Tensions are building over an issue I flagged last month as casting a cloud over the imminent court reforms – the Scottish Government's proposed legal aid fee levels for solicitors in the new Sheriff Appeal Court. In effect, solicitors would be expected to conduct summary criminal appeals by themselves for little more than the fee they previously received for sitting behind counsel or solicitor advocate.
We now have the spectacle of solicitors in the Justice Secretary's own constituency of Falkirk agreeing to boycott such appeals as simply uneconomic to act in, a move that may well be reflected elsewhere as there seems little prospect of solicitors further from Edinburgh accepting their £20 travel costs plus the £27.40 allowed for the likely half hour duration of the hearing itself.
Illustrative figures in the Society's submission to Holyrood's Justice Committee show payments under the new rules of roughly one quarter to one sixth of what they are pre-reforms, for representation in the High Court. If, as appears to be the case, the Crown will continue to be represented by counsel, how does this represent anything approaching equality of arms? And the rates, the Society believes, are too low even for solicitors outside Edinburgh to negotiate agency rates with city firms.

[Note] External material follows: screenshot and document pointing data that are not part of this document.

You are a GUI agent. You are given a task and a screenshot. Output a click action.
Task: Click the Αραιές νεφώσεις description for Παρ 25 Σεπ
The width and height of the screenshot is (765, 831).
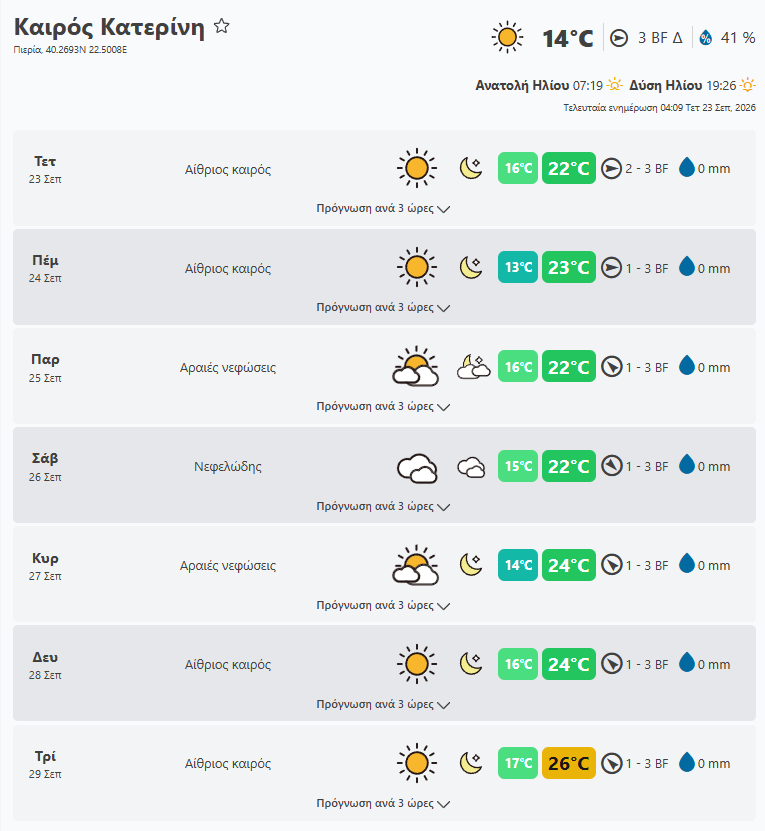pyautogui.click(x=228, y=367)
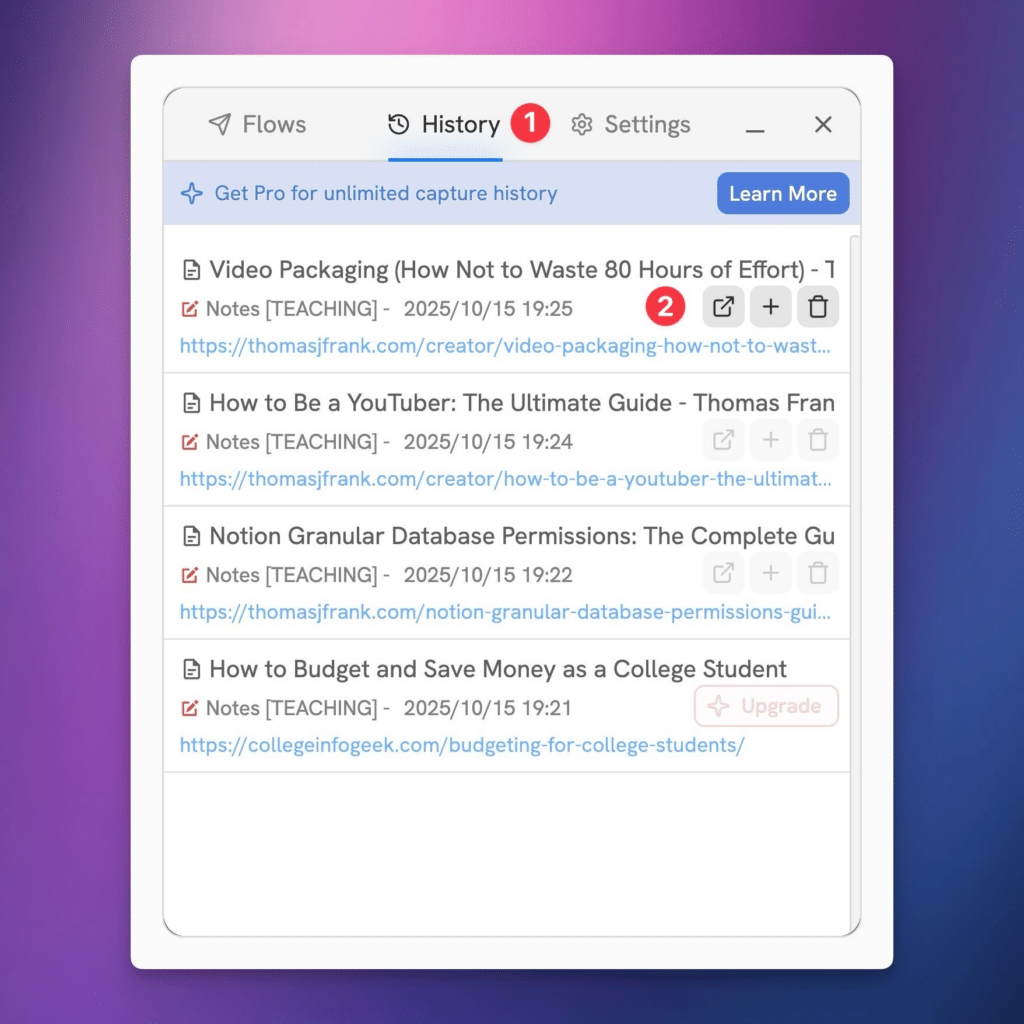The width and height of the screenshot is (1024, 1024).
Task: Visit the collegeinfogeek.com budgeting link
Action: click(x=462, y=746)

It is quite obvious that legal aid savings could be made without resorting to anything like such derisory rates. It is frankly astonishing that one of the Government's justifications appears to be that the number of summary criminal appeals is relatively small – as if solicitors can be expected somehow to cross-subsidise this work from other more lucrative areas of legal aid work. What might these be, pray? Can that ever be a proper reason in any event?
Solicitors are entitled to feel aggrieved that at a time when Mr Matheson is winning plaudits for promoting a progressive justice agenda, he is undermining basic principles of justice in this way. “We do not believe these outcomes will be positive for the justice system,” the Society comments. “We do not believe they were intended by the Scottish Civil Courts Review.”
“Spoiling the ship for a ha'porth of tar” is the phrase that comes to mind.
Human rights based challenges to legal aid cuts have been tried and failed in the past. Are the prospects any different this time?